From: "Geva, Erez" <erez.geva.ext@siemens.com>
To: Thomas Gleixner <tglx@linutronix.de>,
"linux-kernel@vger.kernel.org" <linux-kernel@vger.kernel.org>,
"netdev@vger.kernel.org" <netdev@vger.kernel.org>,
Cong Wang <xiyou.wangcong@gmail.com>,
"David S . Miller" <davem@davemloft.net>,
Jakub Kicinski <kuba@kernel.org>,
Jamal Hadi Salim <jhs@mojatatu.com>,
Jiri Pirko <jiri@resnulli.us>, Andrei Vagin <avagin@gmail.com>,
Dmitry Safonov <0x7f454c46@gmail.com>,
"Eric W . Biederman" <ebiederm@xmission.com>,
Ingo Molnar <mingo@kernel.org>,
John Stultz <john.stultz@linaro.org>,
Michal Kubecek <mkubecek@suse.cz>,
Oleg Nesterov <oleg@redhat.com>,
Peter Zijlstra <peterz@infradead.org>,
Richard Cochran <richardcochran@gmail.com>,
Stephen Boyd <sboyd@kernel.org>,
Vladis Dronov <vdronov@redhat.com>,
Sebastian Andrzej Siewior <bigeasy@linutronix.de>,
Frederic Weisbecker <frederic@kernel.org>,
Eric Dumazet <edumazet@google.com>
Cc: Vinicius Costa Gomes <vinicius.gomes@intel.com>,
Vedang Patel <vedang.patel@intel.com>,
"Sudler, Simon" <simon.sudler@siemens.com>,
"Meisinger, Andreas" <andreas.meisinger@siemens.com>,
"Bucher, Andreas" <andreas.bucher@siemens.com>,
"henning.schild@siemens.com" <henning.schild@siemens.com>,
"jan.kiszka@siemens.com" <jan.kiszka@siemens.com>,
"Zirkler, Andreas" <andreas.zirkler@siemens.com>,
"Sakic, Ermin" <ermin.sakic@siemens.com>,
"anninh.nguyen@siemens.com" <anninh.nguyen@siemens.com>,
"Saenger, Michael" <michael.saenger@siemens.com>,
"Maehringer, Bernd" <bernd.maehringer@siemens.com>,
"gisela.greinert@siemens.com" <gisela.greinert@siemens.com>,
Erez Geva <ErezGeva2@gmail.com>
Subject: Re: [PATCH 7/7] TC-ETF support PTP clocks
Date: Fri, 2 Oct 2020 11:05:01 +0000 [thread overview]

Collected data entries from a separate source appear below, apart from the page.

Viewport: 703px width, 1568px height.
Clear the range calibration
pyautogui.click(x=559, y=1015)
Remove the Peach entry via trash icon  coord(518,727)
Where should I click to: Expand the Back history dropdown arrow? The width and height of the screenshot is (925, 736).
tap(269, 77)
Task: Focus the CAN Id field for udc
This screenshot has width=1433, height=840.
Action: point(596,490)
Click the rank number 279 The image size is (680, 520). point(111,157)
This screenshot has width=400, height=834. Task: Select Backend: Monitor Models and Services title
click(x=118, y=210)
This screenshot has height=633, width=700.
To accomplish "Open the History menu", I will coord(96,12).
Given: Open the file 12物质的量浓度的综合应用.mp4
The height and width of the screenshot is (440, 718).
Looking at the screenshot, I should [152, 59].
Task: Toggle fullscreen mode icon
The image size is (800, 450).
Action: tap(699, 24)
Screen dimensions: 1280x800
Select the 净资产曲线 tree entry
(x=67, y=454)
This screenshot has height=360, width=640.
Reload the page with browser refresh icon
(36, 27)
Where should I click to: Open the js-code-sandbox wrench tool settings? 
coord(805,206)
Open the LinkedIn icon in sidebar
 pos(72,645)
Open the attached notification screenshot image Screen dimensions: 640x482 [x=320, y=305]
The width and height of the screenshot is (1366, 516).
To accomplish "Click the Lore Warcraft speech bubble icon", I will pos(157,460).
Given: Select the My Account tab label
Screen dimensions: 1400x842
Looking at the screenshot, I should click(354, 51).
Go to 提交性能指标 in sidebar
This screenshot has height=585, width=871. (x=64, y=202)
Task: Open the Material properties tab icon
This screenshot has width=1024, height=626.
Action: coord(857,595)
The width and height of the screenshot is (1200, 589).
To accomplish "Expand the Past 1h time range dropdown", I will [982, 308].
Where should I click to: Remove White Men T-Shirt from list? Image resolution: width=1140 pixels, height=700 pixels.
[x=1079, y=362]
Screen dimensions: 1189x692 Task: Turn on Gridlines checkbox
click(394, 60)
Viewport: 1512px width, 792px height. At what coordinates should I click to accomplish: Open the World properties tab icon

Message-ID: <VI1PR10MB244671875D9A041C2F9018AFAB310@VI1PR10MB2446.EURPRD10.PROD.OUTLOOK.COM> (raw)
In-Reply-To: <87a6x5eabi.fsf@nanos.tec.linutronix.de>
On 02/10/2020 02:33, Thomas Gleixner wrote:
> On Thu, Oct 01 2020 at 22:51, Erez Geva wrote:
>
>> - Add support for using a POSIX dynamic clock with
>> Traffic control Earliest TxTime First (ETF) Qdisc.
>
> ....
>
>> --- a/include/uapi/linux/net_tstamp.h
>> +++ b/include/uapi/linux/net_tstamp.h
>> @@ -167,6 +167,11 @@ enum txtime_flags {
>> SOF_TXTIME_FLAGS_MASK = (SOF_TXTIME_FLAGS_LAST - 1) |
>> SOF_TXTIME_FLAGS_LAST
>> };
>> +/*
>> + * Clock ID to use with POSIX clocks
>> + * The ID must be u8 to fit in (struct sock)->sk_clockid
>> + */
>> +#define SOF_TXTIME_POSIX_CLOCK_ID (0x77)
>
> Random number with a random name.
>
>> struct sock_txtime {
>> __kernel_clockid_t clockid;/* reference clockid */
>> diff --git a/net/sched/sch_etf.c b/net/sched/sch_etf.c
>> index c0de4c6f9299..8e3e0a61fa58 100644
>> --- a/net/sched/sch_etf.c
>> +++ b/net/sched/sch_etf.c
>> @@ -15,6 +15,7 @@
>> #include <linux/rbtree.h>
>> #include <linux/skbuff.h>
>> #include <linux/posix-timers.h>
>> +#include <linux/posix-clock.h>
>> #include <net/netlink.h>
>> #include <net/sch_generic.h>
>> #include <net/pkt_sched.h>
>> @@ -40,19 +41,40 @@ struct etf_sched_data {
>> struct rb_root_cached head;
>> struct qdisc_watchdog watchdog;
>> ktime_t (*get_time)(void);
>> +#ifdef CONFIG_POSIX_TIMERS
>> + struct posix_clock *pclock; /* pointer to a posix clock */
>
> Tail comments suck because they disturb the reading flow and this
> comment has absolute zero value.
>
> Comments are required to explain things which are not obvious...
>
>> +#endif /* CONFIG_POSIX_TIMERS */
>
> Also this #ifdeffery is bonkers. How is TSN supposed to work without
> POSIX_TIMERS in the first place?
>
>> static const struct nla_policy etf_policy[TCA_ETF_MAX + 1] = {
>> [TCA_ETF_PARMS] = { .len = sizeof(struct tc_etf_qopt) },
>> };
>>
>> +static inline ktime_t get_now(struct Qdisc *sch, struct etf_sched_data *q)
>> +{
>> +#ifdef CONFIG_POSIX_TIMERS
>> + if (IS_ERR_OR_NULL(q->get_time)) {
>> + struct timespec64 ts;
>> + int err = posix_clock_gettime(q->pclock, &ts);
>> +
>> + if (err) {
>> + pr_warn("Clock is disabled (%d) for queue %d\n",
>> + err, q->queue);
>> + return 0;
>
> That's really useful error handling.
>
>> + }
>> + return timespec64_to_ktime(ts);
>> + }
>> +#endif /* CONFIG_POSIX_TIMERS */
>> + return q->get_time();
>> +}
>> +
>> static inline int validate_input_params(struct tc_etf_qopt *qopt,
>> struct netlink_ext_ack *extack)
>> {
>> /* Check if params comply to the following rules:
>> * * Clockid and delta must be valid.
>> *
>> - * * Dynamic clockids are not supported.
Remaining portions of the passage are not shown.